Exercise prompt >>
Every line of the records below from the line with "Image resolution: width=953" up to and including the line with "Pick the Crop" must be reproduced exactly, and no line outside that range.

Data to use >>
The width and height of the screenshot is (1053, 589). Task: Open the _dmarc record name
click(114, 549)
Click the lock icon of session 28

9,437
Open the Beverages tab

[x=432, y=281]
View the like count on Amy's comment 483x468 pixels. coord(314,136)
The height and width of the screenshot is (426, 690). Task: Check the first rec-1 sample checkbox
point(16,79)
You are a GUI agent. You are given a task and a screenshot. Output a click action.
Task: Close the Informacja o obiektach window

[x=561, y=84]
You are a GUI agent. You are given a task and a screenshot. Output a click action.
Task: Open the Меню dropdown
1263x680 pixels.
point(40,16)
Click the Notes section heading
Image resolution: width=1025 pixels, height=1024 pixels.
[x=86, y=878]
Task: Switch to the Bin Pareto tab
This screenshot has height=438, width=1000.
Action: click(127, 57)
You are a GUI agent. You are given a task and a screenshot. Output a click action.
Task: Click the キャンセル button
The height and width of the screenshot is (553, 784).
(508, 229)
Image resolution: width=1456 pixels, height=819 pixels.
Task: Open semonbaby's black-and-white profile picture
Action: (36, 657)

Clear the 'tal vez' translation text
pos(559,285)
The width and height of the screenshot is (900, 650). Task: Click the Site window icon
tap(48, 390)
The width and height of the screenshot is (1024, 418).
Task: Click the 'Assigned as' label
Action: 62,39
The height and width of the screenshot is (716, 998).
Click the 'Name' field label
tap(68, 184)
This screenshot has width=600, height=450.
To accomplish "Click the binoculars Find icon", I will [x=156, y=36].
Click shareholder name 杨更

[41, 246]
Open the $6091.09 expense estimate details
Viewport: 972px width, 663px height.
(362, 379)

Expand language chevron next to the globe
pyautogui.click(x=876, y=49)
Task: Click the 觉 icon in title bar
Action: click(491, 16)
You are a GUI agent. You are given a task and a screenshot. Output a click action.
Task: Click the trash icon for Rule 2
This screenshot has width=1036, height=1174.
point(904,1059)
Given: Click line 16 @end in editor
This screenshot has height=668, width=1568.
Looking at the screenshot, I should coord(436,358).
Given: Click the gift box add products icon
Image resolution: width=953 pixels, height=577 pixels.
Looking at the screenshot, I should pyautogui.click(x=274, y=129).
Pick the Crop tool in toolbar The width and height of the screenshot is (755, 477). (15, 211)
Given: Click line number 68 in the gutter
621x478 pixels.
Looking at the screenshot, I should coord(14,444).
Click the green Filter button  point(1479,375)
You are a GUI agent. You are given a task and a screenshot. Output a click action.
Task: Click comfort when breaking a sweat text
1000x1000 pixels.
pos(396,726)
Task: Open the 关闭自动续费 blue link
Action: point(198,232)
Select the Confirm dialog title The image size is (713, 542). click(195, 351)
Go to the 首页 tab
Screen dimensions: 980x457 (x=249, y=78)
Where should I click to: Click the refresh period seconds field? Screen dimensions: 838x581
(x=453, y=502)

The completed task >>
Image resolution: width=953 pixels, height=577 pixels.
Looking at the screenshot, I should pyautogui.click(x=274, y=129).
Pick the Crop tool in toolbar The width and height of the screenshot is (755, 477). (15, 211)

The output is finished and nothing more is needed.